DE:      Uh, yes.  You could say that.  Political Geographer, too, but yes – Economic Geography, certainly, was the specialty that I had – or the affinity that I had for that, plus the Urban, because I was working in cities all the time, so I had a – my own perspective of Urban Geography.  So those were the three areas that I was most interested in, and – plus the regional course – the Europe.  I was interested in that.  I’d been there a number of times.

MS:      Was it in any way disturbing to you as a Geographer to suddenly discover one morning that the environment people had crept into your academic area?

DE:      No, no.  I’m pretty relaxed about that.  There’s more, perhaps, conflict when I – in the work that I’ve done – which I’m doing now in the – in the agricultural business, because there is some conflict there.  Not with environmentalists, per se, because this is what we were taught when I was an undergraduate.  We were familiar with the term ecology, and preservation of the environment long before they were popularized throughout society.  So that’s innate in the way I do things.  I like nature, and I’m very sensitive to it, and I’ve always been that way.   I wouldn’t be in Ellensburg if I loved the man-made environment so much more.  This uh – so any conflict is with the extreme views, and we could have our own private conversation about extremists on either side of the political spectrum, and I have no use for extremists in general.  But in – specifically in the environmental field, there’s where I do have some problems with extremist views in the environmental field.  You can take the example of spiking trees as an extreme example of extreme environmentalism.  As far as the academic encroachment, I – I think the more the merrier, and that I had no problem whatsoever at the time, nor do I now.  As they say, many of my best friends are environmentalists – professional environmentalists!  So no, there was nothing like that academically.

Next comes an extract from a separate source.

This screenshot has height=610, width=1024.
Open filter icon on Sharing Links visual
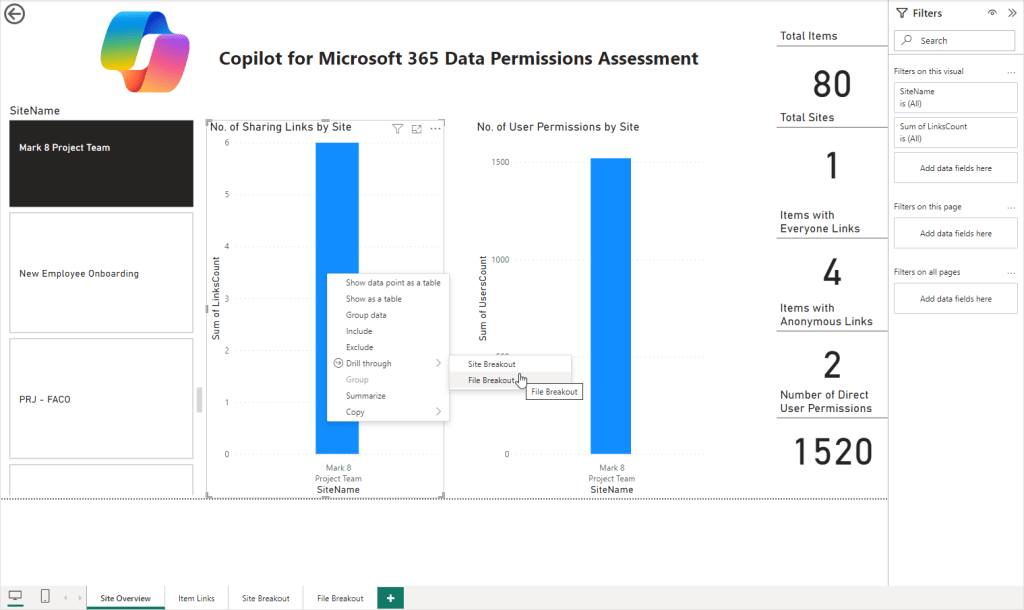(397, 128)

MS:      Now, I’m very concerned with the fact that there appears to be a mounting problem among Geographers and environmentalists, and professional orchardists when it comes to water.  How serious is the water problem now, and what do you see for the future in Geography, water, orchardists’ operations?  Is water going to determine the future of that kind of agriculture?

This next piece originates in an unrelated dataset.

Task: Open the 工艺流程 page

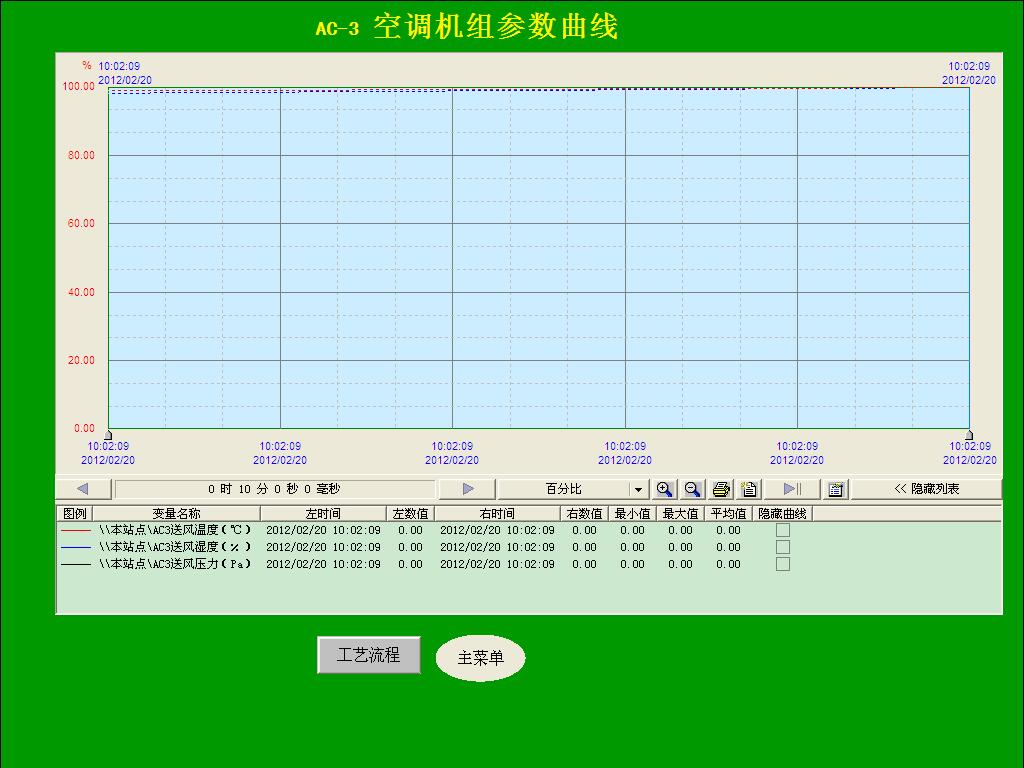Action: coord(369,655)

DE:      I don’t remember that question on the sheet!

MS:      It is [inaudible].

DE:      Absolutely.  Absolutely.  Without question, Milo, and two years ago we had – we had many trees, and those trees would have lost their – we would have lost the crop.  The trees – many of them would probably not have survived, because our junior water rights – pro-rated water rights district in with the Kittitas Reclamation District water – the canals were turned off on August 6, 1994, and you, from the Lewiston area, know how much you can grow in late summer, and it was a hot summer in 1994.  There was no rain, and there was no alternative source of water, except underground.  So we sank a hole in the ground and got an oil-drilling outfit for a quarter of a million dollars which we’ve been paying for, and will for many years, in order to keep the crops alive –

(Transcription of Tape 1, Side 2)

DE:      [Tape begins mid-sentence.]     . . . increased demands of everyone who has – who is a claimant.  And the courts are still working – and will, probably, for the indefinite future – trying to sort out and adjudicate who has the rights to surface water, and to underground water.  So the – uh, you put your finger on it.  It is the issue for the rest of this century, and well into the next century.  Maybe indefinitely.  And these water short – periodic water-short areas – and we are in one, especially with the differential rights and the increased claims by the Indians, the attempt to renew the fish runs to where they once had been – so it’s conflicting uses – demands – for a limited resource, and we happen to be one of the – um – economically impacted sectors of the economy – I’m speaking of the agricultural area, and especially these [sounds like “pro-rated”] or junior water rights districts.

MS:      Now when you sunk this well, were you able to tap an aquifer that gave you what you needed?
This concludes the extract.